Elvis & Brucie
We had the ’60s channel on the radio the other day. Songs from my youth…. Some of these specialized stations just play non-stop music with occasional reminders of the station to which you’re tuned. The 60’s station sometimes has a D.J. who has interesting comments about the music. Remember “Cousin Brucie?” He still does some shows, still sounds exactly the same, and still refers to his listeners as “cousins.” He’s in his 80’s! He’s been around and does have great stories.
Cousin Brucie and the Cousin Brucie wannabes sometimes take calls from their listeners.
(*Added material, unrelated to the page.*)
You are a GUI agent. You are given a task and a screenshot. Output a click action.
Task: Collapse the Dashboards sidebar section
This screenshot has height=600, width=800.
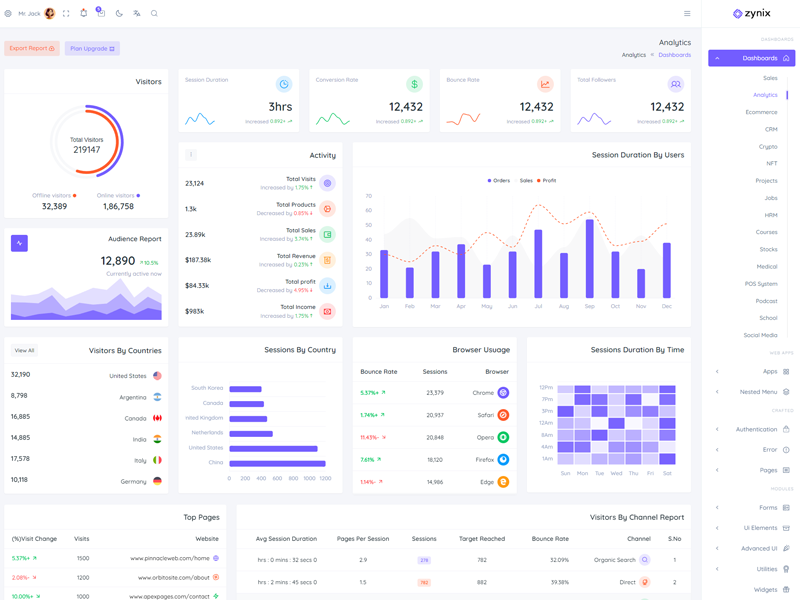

Usually calls include requests for a favorite song and often they include some reference to how the callers, my contemporaries, remember listening to “their cousin” or some tune or other 50 or more years ago. Often the songs are dedicated to some special person.
On one particular day, the D.J. took a call from a woman who had a song request. She said: “I’ve had depression for a long time, it’s not too bad right now…” I thought that was an odd comment to make in a casual conversation with a stranger on an international radio program. Then she requested Elvis’ “Blue Christmas.” Just the kind of tune a depressed person needs to hear…
But the thing that really struck me was her comment that she “had depression.” Such is the nature of many conditions, though. People “have” them. I liked to ask people who said they “had” something: “Do you own it?” There was usually a scowl followed by a period of silence. You see, people don’t want to OWN a problem, they want to HAVE a problem.
Ownership, I think, is a better way to think about lots of things. We own our house, we own our car, we own a bunch of stuff. When we own it, we have control over it. We can remodel the house or sell it. We can trade the car in. We can keep the stuff forever, or we can sell it on EBAY, or we can give it away.
Seems to me that thinking of “owning” makes for a lot more options than thinking of “having”. Having seems more static. I sometimes watch the shows about hoarders and “American Pickers.” Hoarders HAVE all kinds of stuff with no control over it. In a sense, the stuff “has” the hoarder. They can’t give up even a dirty, used grocery bag. The Pickers are invited to an old farmstead and find a tailgate from an old pick-up that’s been rusting in the weeds behind the barn for 30 years. They offer an 85 year old guy a couple hundred bucks for the part and he says: “I’d better keep that.” He’s never going to do anything with it, but he HAS it and it has importance to him for some reason. If he was into the idea of ownership, he could have sold it.
Back to the poor lady on the radio…. Judging by her willingness to talk so casually about such a serious condition, it seemed like she was comfortable with it. Imagine, being comfortable living in misery. Such is the nature of many mental health conditions. They are so numbing and incapacitating, that moving away from them, or moving in any sense, can be almost impossible. The condition they “have” is more comfortable than trying something else even though the odds are better than 50-50 that anything else would be better. The condition is like a blanket covering a person’s whole life. The lady has it, has had it, and likely will have it. It’s sort of: “I have it, the doctor says I have it, he even gives me medicine for it and it help a little sometimes….”
Now back to the ownership concept. If she bought into it, she would have options. Of course, one option is to keep it and she may be so used to it she can’t imagine living without it. Still, those other options become possible with ownership. So, she requested Elvis’ “Blue Christmas.” Unfortunately, Frank Sinatra’s “Have Yourself a Merry Little Christmas” seems like a better choice, but, unfortunately would be wasted on that unfortunate woman. She has what she has and that’s the unfortunate end of the story.